1111, Peter, Ivanov, 29, 10, 300000, 300000.0000
1111, Peter, Ivanov, 29, 12, 350000, 325000.0000
1111, Peter, Ivanov, 29, 11, 350000, 333333.3333

So, we first have Partition(300000), the average is 300000, then we have Partition(300000, 350000), the average is 325000, then we have Partition(300000, 350000, 350000) the average is 333333.3333. No?


Solution

  • The problem is that the default window frame (if you specify order by) is RANGE BETWEEN UNBOUNDED PRECEDING AND CURRENT ROW (more about it here, it's for spark, but mysql works similarly: What's the default window frame for window functions), while, if we write ROWS BETWEEN UNBOUNDED PRECEDING AND CURRENT ROW it works fine.

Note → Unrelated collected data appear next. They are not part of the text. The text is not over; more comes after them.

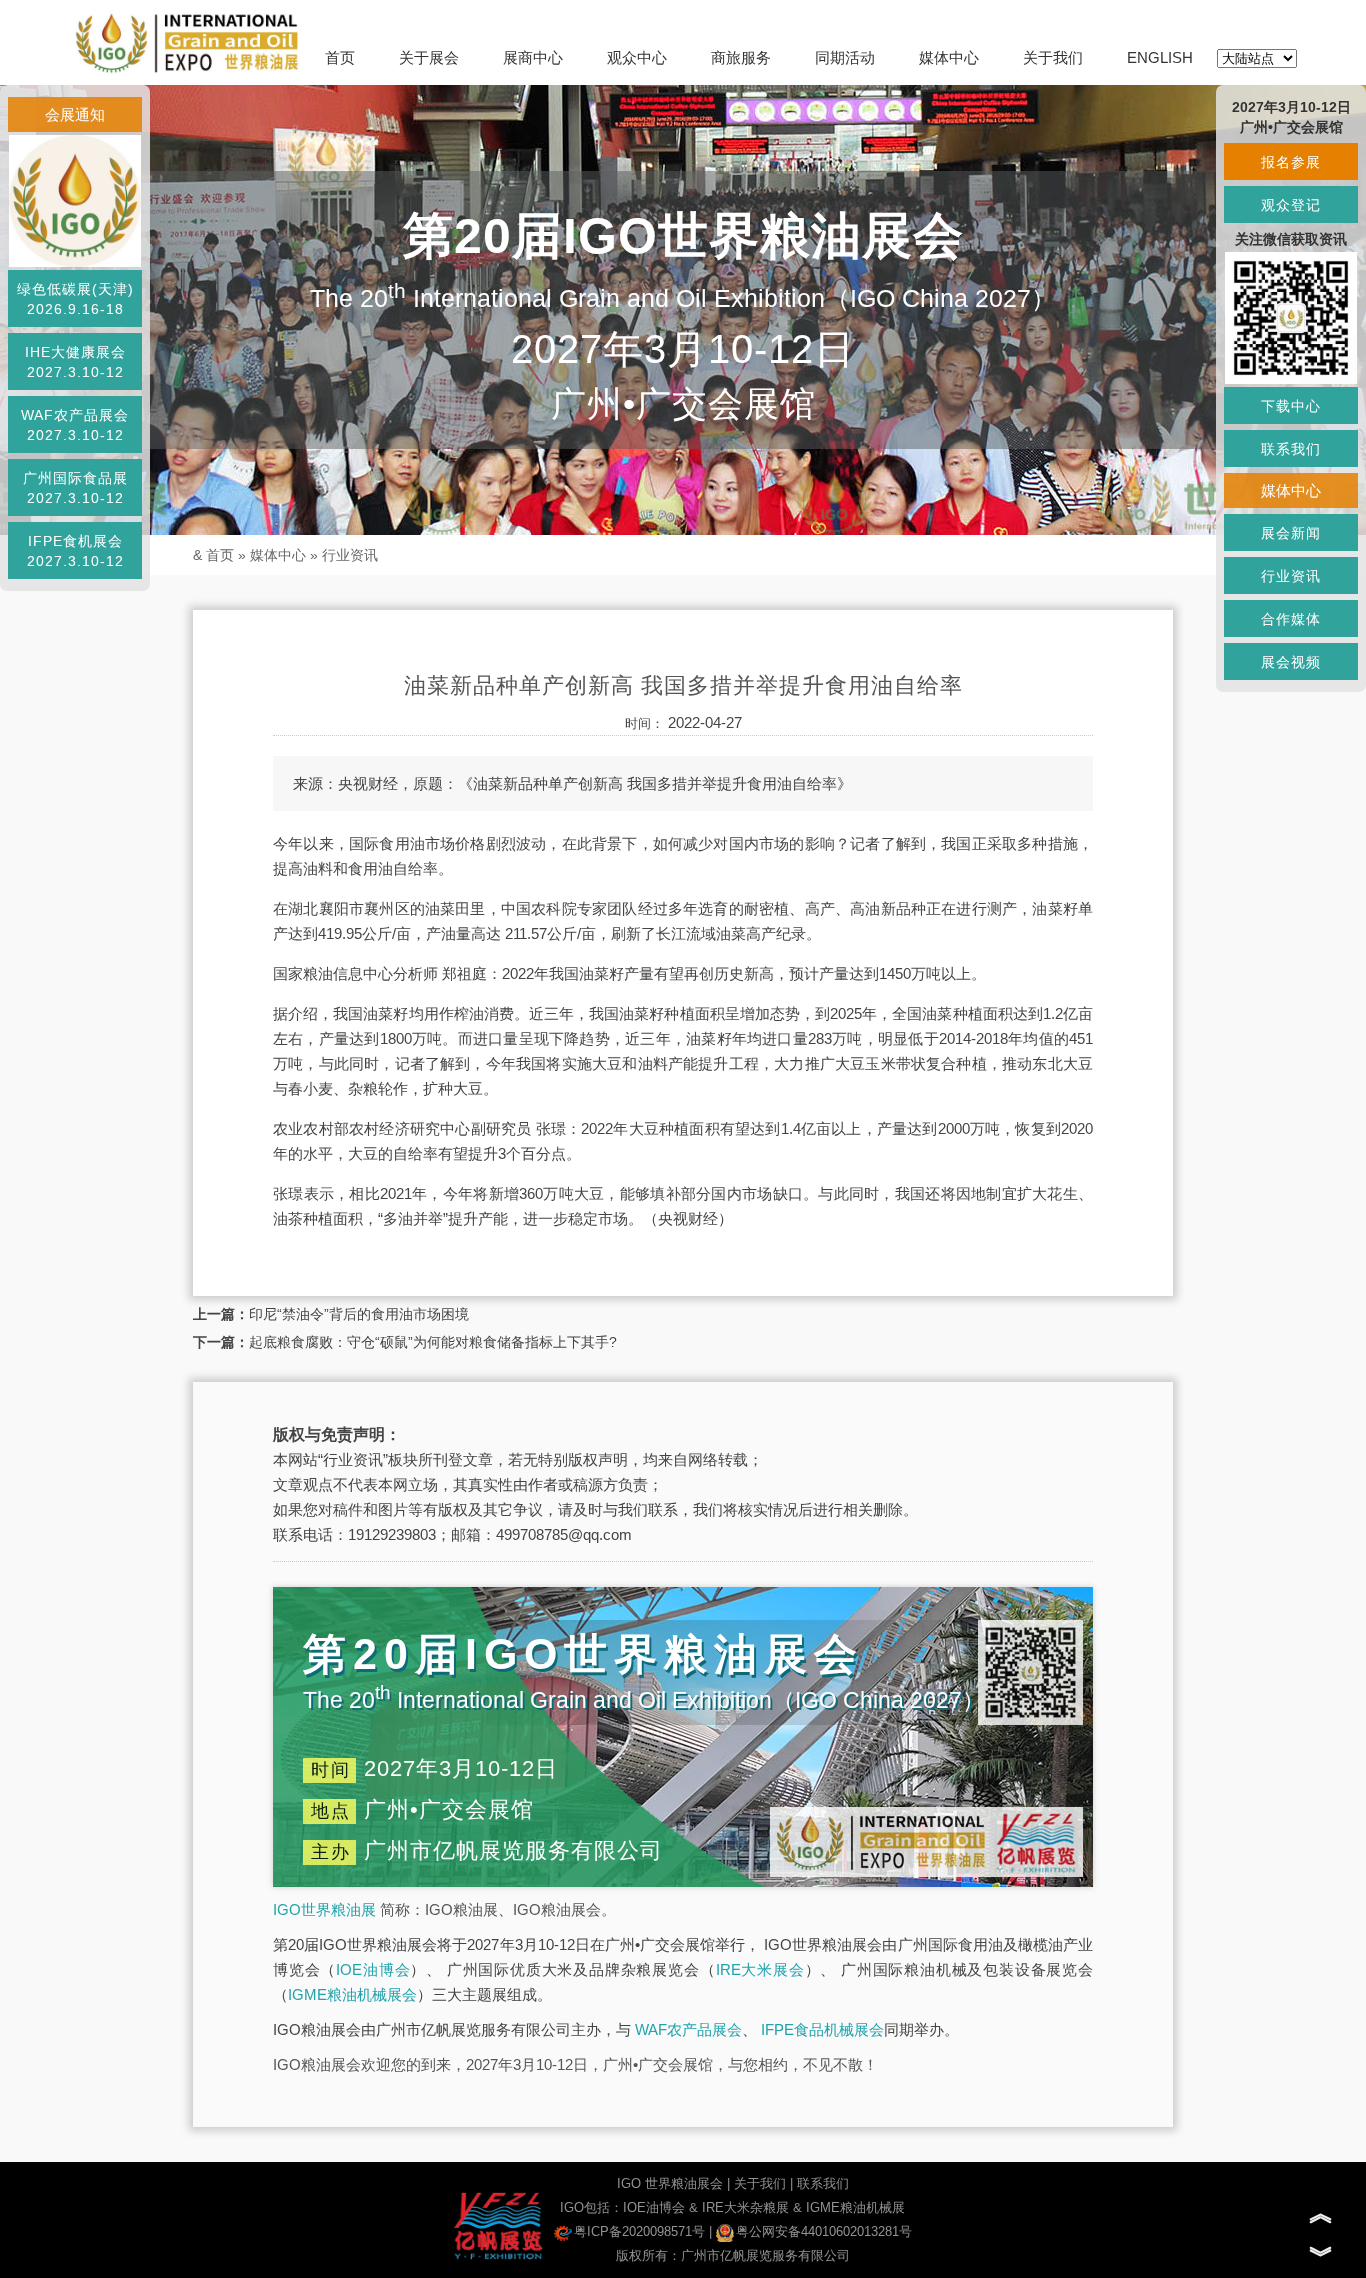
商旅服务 (741, 57)
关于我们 (1053, 57)
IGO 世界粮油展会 (670, 2183)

    So, it's a ROWS vs. RANGE issue.

    From https://www.mysqltutorial.org/mysql-window-functions/ :

    The frame unit specifies the type of relationship between the current row and frame rows. It can be ROWS or RANGE. The offsets of the current row and frame rows are the row numbers if the frame unit is ROWS and row values the frame unit is RANGE.

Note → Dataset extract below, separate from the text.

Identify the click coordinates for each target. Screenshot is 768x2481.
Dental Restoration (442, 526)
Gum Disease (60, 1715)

    So, since we in our RANGE we have duplicates, it processes them as "one unit", instead of separately.

    For example, let's look at this data:

    enter image description here

    if we run the same query:

    select id, firstName, lastName, age, month, salary,
    AVG(salary) OVER (PARTITION BY id order by salary) average_salary
    from test_schema.joinedDf;
    

    we get:

    enter image description here

    Because the default is RANGE BETWEEN UNBOUNDED PRECEDING AND CURRENT ROW and it will first process this data:

    1. Frame(300,000) avg 300000
    2. Frame(300,000, 350,000, 350,000) avg 333333
    3. Frame(300,000, 350,000, 350,000) avg 333333
    4. Frame(300,000, 350,000, 350,000, 400,000, 400,000) avg 360,000
    5. Frame(300,000, 350,000, 350,000, 400,000, 400,000) avg 360,000

    While ROWS BETWEEN UNBOUNDED PRECEDING AND CURRENT ROW would process this:

    1. Frame(300,000), avg 300,000
    2. Frame(300,000, 350,000), avg 325,000
    3. Frame(300,000, 350,000, 350,000), avg 333,333
    4. Frame(300,000, 350,000, 350,000, 400,000) avg 350,000
    5. Frame(300,000, 350,000, 350,000, 400,000, 400,000) avg 360,000.